■ WRITTEN INSTRUCTION ■
Reproduce the material verbatim, starting with its first line and ending after the line that contains "will tap(6, 17).".
■ ■ ■ ■ ■
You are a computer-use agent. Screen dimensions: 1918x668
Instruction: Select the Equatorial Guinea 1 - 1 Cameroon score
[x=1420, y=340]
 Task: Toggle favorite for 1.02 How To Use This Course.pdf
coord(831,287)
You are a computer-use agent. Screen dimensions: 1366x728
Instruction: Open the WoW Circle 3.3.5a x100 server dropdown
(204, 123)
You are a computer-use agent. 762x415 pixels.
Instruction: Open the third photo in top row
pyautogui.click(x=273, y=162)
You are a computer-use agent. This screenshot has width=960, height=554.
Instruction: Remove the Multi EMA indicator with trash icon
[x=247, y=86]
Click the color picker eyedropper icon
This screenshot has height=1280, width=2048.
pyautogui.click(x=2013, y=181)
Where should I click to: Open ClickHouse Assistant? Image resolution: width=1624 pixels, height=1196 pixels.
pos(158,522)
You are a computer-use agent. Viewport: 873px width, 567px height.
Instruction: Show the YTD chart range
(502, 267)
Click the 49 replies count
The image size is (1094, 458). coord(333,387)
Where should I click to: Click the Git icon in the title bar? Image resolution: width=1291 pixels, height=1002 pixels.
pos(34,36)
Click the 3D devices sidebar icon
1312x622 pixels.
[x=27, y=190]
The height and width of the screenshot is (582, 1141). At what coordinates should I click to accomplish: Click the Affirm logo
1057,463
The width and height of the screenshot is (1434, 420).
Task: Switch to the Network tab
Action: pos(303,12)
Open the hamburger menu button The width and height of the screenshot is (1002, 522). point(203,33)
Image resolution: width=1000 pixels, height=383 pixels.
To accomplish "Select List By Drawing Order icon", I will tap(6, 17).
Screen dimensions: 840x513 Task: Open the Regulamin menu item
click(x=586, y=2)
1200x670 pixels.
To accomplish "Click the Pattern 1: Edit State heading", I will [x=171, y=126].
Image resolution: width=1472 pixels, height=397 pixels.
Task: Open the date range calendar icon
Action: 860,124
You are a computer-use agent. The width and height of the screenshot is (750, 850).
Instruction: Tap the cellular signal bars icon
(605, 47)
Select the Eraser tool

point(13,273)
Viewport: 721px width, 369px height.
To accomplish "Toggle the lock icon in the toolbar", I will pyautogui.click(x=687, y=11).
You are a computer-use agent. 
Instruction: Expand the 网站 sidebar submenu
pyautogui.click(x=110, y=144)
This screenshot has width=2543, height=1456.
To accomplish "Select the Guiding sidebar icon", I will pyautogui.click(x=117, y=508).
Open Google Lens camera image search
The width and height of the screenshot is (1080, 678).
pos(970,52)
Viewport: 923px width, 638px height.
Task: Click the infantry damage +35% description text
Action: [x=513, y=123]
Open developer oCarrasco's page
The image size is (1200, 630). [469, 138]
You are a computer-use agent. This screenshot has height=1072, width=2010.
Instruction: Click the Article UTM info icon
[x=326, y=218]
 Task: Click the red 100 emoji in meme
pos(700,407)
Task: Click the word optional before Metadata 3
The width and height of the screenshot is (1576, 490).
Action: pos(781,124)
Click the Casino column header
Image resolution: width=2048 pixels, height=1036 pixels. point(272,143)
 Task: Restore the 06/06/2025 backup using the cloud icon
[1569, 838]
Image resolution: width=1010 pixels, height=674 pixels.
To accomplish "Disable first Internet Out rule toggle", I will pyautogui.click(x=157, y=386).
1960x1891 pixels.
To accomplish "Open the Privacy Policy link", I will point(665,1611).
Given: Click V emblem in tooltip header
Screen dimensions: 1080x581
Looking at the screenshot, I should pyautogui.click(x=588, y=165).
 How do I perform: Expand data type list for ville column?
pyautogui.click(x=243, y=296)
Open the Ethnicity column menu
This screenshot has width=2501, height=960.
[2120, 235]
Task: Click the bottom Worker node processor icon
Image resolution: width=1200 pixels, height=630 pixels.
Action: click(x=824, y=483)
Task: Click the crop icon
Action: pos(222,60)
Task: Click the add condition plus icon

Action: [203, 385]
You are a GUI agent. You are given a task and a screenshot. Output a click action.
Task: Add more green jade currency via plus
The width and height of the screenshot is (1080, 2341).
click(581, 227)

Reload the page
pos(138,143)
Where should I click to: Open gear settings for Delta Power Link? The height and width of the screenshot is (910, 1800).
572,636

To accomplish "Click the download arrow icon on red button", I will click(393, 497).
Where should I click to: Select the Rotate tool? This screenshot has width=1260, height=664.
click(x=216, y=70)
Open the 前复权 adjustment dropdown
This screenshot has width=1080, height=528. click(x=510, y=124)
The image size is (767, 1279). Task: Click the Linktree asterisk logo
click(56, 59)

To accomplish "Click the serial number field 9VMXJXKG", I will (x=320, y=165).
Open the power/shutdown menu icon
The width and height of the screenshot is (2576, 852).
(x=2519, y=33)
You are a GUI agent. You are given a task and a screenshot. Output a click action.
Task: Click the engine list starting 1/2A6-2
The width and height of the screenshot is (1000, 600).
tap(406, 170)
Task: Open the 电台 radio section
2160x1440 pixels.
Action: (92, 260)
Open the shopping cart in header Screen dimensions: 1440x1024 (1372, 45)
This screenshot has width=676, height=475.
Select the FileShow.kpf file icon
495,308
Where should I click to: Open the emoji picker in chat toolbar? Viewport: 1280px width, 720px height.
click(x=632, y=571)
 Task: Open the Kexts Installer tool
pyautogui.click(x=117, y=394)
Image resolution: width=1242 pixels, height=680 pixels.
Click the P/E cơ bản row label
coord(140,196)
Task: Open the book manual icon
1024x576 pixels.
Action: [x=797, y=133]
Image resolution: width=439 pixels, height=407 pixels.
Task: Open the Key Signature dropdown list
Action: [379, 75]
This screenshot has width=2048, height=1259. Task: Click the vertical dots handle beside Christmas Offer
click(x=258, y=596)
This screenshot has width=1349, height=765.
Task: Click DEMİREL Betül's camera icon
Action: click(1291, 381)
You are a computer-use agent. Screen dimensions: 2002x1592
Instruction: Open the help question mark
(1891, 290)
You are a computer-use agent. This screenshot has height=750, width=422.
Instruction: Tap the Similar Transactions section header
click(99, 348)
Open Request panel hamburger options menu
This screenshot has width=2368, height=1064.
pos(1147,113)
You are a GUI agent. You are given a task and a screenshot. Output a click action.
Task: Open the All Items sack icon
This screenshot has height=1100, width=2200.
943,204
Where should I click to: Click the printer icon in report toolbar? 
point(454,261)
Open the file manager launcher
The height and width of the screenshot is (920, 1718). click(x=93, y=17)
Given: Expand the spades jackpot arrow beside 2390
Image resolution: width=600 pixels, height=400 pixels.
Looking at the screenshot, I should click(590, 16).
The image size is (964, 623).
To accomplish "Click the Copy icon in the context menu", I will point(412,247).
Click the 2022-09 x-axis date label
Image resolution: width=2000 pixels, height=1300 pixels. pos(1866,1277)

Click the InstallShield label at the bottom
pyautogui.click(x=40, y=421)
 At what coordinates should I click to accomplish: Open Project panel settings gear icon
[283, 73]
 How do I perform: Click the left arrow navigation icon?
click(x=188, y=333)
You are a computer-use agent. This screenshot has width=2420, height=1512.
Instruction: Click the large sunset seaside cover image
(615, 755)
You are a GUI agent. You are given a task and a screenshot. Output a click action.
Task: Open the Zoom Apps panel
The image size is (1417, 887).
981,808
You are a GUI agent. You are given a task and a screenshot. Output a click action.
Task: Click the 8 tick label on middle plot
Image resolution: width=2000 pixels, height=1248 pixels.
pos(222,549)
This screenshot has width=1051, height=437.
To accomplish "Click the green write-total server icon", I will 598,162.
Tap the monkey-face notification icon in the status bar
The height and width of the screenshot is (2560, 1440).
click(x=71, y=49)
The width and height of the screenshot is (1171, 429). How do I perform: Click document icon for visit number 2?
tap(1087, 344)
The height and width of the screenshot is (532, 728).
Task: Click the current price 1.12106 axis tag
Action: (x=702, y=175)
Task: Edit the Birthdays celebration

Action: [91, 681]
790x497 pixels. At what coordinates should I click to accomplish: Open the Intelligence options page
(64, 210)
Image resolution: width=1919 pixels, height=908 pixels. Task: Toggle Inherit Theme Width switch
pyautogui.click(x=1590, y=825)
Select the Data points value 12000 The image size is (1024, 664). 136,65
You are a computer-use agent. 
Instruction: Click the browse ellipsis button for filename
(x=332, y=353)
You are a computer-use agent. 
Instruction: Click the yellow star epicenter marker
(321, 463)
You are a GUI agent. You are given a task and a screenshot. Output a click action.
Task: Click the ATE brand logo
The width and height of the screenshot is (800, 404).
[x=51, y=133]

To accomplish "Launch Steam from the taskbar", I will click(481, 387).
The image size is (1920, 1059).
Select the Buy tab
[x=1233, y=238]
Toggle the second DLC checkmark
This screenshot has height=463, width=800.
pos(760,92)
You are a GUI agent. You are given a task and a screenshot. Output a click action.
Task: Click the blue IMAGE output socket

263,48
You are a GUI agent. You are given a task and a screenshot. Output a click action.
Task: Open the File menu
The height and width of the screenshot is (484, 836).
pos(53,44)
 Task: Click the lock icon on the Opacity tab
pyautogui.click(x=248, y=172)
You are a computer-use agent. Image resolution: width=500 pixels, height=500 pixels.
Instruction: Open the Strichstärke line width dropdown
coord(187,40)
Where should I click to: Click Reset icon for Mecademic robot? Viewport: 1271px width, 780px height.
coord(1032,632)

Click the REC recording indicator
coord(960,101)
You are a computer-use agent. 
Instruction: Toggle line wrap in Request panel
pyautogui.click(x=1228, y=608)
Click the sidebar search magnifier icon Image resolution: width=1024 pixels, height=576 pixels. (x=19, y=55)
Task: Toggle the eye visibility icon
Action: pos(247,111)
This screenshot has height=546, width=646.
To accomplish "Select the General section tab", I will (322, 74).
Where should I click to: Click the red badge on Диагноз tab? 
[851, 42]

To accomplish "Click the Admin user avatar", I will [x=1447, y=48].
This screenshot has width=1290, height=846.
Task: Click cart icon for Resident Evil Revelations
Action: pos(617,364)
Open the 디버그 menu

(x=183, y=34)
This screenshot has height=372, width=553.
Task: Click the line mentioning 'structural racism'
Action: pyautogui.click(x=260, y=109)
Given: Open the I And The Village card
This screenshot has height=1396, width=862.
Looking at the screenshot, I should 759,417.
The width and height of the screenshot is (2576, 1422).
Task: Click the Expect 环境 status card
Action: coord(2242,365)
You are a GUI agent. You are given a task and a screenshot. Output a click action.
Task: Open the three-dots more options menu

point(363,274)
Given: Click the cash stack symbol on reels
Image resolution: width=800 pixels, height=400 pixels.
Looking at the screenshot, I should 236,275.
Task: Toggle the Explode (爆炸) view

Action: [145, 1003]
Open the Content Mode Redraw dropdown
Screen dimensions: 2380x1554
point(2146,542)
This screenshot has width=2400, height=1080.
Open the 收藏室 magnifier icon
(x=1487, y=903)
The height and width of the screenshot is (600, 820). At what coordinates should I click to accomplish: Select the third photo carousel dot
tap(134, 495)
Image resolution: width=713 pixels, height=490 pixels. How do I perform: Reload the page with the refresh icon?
■ ■ ■ ■ ■
■ SOLVED EXERCISE ■
You are a computer-use agent. Screen dimensions: 1918x668
Instruction: Select the Equatorial Guinea 1 - 1 Cameroon score
[x=1420, y=340]
 Task: Toggle favorite for 1.02 How To Use This Course.pdf
coord(831,287)
You are a computer-use agent. Screen dimensions: 1366x728
Instruction: Open the WoW Circle 3.3.5a x100 server dropdown
(204, 123)
You are a computer-use agent. 762x415 pixels.
Instruction: Open the third photo in top row
pyautogui.click(x=273, y=162)
You are a computer-use agent. This screenshot has width=960, height=554.
Instruction: Remove the Multi EMA indicator with trash icon
[x=247, y=86]
Click the color picker eyedropper icon
This screenshot has height=1280, width=2048.
pyautogui.click(x=2013, y=181)
Where should I click to: Open ClickHouse Assistant? Image resolution: width=1624 pixels, height=1196 pixels.
pos(158,522)
You are a computer-use agent. Viewport: 873px width, 567px height.
Instruction: Show the YTD chart range
(502, 267)
Click the 49 replies count
The image size is (1094, 458). coord(333,387)
Where should I click to: Click the Git icon in the title bar? Image resolution: width=1291 pixels, height=1002 pixels.
pos(34,36)
Click the 3D devices sidebar icon
1312x622 pixels.
[x=27, y=190]
The height and width of the screenshot is (582, 1141). At what coordinates should I click to accomplish: Click the Affirm logo
1057,463
The width and height of the screenshot is (1434, 420).
Task: Switch to the Network tab
Action: pos(303,12)
Open the hamburger menu button The width and height of the screenshot is (1002, 522). point(203,33)
Image resolution: width=1000 pixels, height=383 pixels.
To accomplish "Select List By Drawing Order icon", I will tap(6, 17).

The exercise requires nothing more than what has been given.